I am working through a gensim
tutorial and have come across something I don't understand. texts
is a nested list of strings:
In [37]: texts
Out[37]:
[['human', 'machine', 'interface', 'lab', 'abc', 'computer', 'applications'],
['survey', 'user', 'opinion', 'computer', 'system', 'response', 'time'],
['eps', 'user', 'interface', 'management', 'system'],
['system', 'human', 'system', 'engineering', 'testing', 'eps'],
['relation', 'user', 'perceived', 'response', 'time', 'error', 'measurement'],
['generation', 'random', 'binary', 'unordered', 'trees'],
['intersection', 'graph', 'paths', 'trees'],
['graph', 'minors', 'iv', 'widths', 'trees', 'well', 'quasi', 'ordering'],
['graph', 'minors', 'survey']]
and sum(texts,[])
gives:
Out[38]:
['human',
'machine',
'interface',
'lab',
'abc',
'computer',
'applications',
'survey',
'user',
'opinion',
'computer',
The list goes on for a few more lines but I omitted the rest to save space. I have two questions:
1) Why does sum(texts,[])
produces that outcome (i.e. flattens the nested list)?
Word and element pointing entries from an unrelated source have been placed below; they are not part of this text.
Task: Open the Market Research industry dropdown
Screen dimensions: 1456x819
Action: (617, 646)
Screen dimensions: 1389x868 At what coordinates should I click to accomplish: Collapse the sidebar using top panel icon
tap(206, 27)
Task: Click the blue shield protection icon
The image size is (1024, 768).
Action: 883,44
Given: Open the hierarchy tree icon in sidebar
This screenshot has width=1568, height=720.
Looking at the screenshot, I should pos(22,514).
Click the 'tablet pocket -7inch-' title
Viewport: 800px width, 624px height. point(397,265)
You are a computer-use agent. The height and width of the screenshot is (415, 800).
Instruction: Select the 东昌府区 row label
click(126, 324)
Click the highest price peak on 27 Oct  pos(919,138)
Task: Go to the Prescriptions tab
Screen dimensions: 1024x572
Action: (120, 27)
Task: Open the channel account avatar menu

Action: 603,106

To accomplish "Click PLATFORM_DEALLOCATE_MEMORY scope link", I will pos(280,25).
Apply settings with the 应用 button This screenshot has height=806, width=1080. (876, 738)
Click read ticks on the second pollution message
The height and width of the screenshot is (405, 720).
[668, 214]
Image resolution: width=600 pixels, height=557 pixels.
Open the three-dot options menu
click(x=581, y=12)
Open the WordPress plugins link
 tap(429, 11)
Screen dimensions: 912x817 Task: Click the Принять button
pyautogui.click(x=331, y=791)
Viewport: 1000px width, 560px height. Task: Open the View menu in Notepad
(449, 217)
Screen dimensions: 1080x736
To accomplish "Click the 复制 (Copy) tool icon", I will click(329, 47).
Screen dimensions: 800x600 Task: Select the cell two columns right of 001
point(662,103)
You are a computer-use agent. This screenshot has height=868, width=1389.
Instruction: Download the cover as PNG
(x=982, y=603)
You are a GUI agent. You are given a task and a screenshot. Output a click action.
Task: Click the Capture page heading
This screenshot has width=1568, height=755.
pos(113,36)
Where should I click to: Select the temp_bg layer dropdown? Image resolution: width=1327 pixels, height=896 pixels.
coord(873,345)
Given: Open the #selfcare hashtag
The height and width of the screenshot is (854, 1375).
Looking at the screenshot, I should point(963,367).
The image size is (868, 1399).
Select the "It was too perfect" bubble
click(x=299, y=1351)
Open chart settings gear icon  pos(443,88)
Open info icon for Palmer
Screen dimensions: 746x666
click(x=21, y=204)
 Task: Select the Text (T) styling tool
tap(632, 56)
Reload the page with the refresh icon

2) Why is the output displayed strangely - one element of per line? Is there something special with this output (...or I suspect it might be my iPython behaving strangely). Please confirm if you see this as well.
It's because adding lists together concatenates them.
sum([a, b, c, d, ..., z], start)
is equivalent to
start + a + b + c + d + ... + z
So
sum([['one', 'two'], ['three', 'four']], [])
is equivalent to
[] + ['one', 'two'] + ['three', 'four']
Which gives you
['one', 'two', 'three', 'four']
Note that start
, by default, is 0
, since by default it works with numbers, so if you were to try
sum([['one', 'two'], ['three', 'four']])
then it would try the equivalent of
0 + ['one', 'two'] + ['three', 'four']
and it would fail because you can't add integers to lists.
The one-per-line thing is just how IPython is deciding to output your long list of strings.